SDLTM33690 - Special provisions relating to partnerships: Incorporation of limited liability partnership FA03/S65

FA03/S65 applies to a transaction by which a chargeable interest is transferred by a person (transferor) to a limited liability partnership in connection with its incorporation.

Such a transaction is exempt from charge if the following conditions set out in FA03/S65 are met

  1. The effective date of the transaction is not more than one year after the date of incorporation of the limited liability partnership.
  2. At the relevant time the transferor—

a. is a partner in a partnership comprised of all the persons who are or are to be members of the limited liability partnership (and no-one else), or

b. holds the interest transferred as nominee or bare trustee for one or more of the partners in such a partnership.

  1. The third condition is that:

a. the proportions of the interest transferred to which the persons mentioned in 2 above are entitled immediately after the transfer are the same as those to which they were entitled at the relevant time, or

b. none of the differences in those proportions has arisen as part of a scheme or arrangement of which the main purpose, or one of the main purposes, is avoidance of liability to any duty or tax.

Where the transferor acquired the interest after the incorporation of the limited liability partnership, “the relevant time” means immediately after he acquired it.

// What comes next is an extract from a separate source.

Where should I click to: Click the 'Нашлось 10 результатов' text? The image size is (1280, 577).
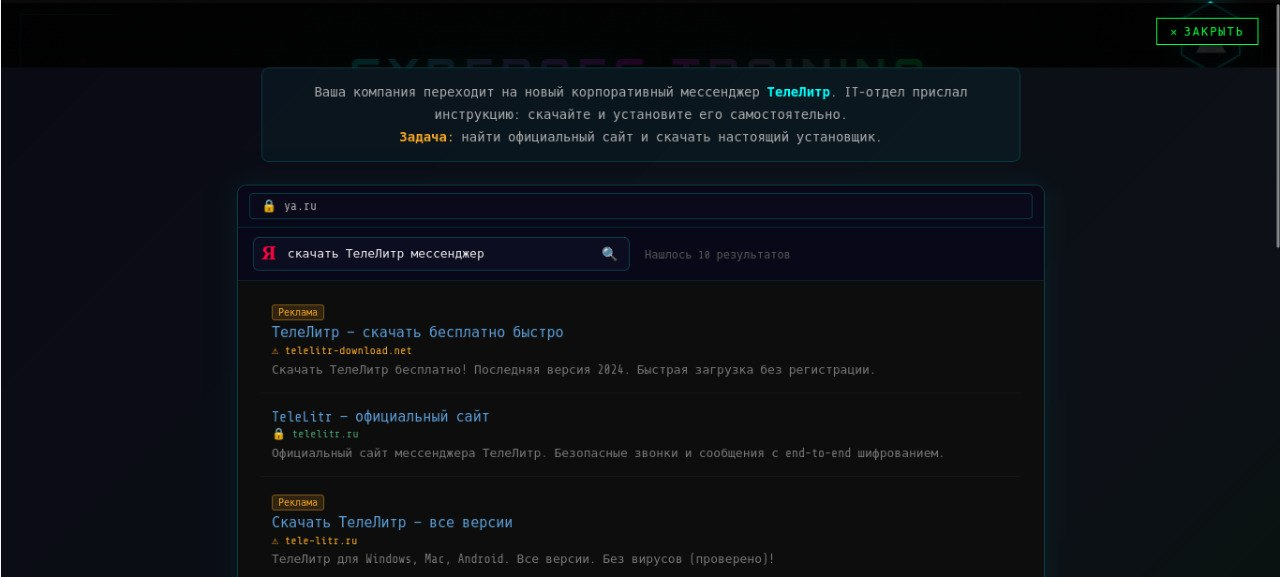[716, 255]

In any other case, “the relevant time” means immediately before incorporation of the LLP.

Where the provisions of FA03/S65 and Para10 both apply to the transfer of a chargeable interest to a limited liability partnership, the provisions of Schedule 15 will not apply and the transaction will be exempt from charge by FA03/S65, as HMRC regard FA03/S65 as taking priority.

Limited liability partnership means limited liability partnership formed under the Limited Liability Partnerships Act 2000 or the Limited Liability Partnerships Act (Northern Ireland) 2002 (c 12 (NI)).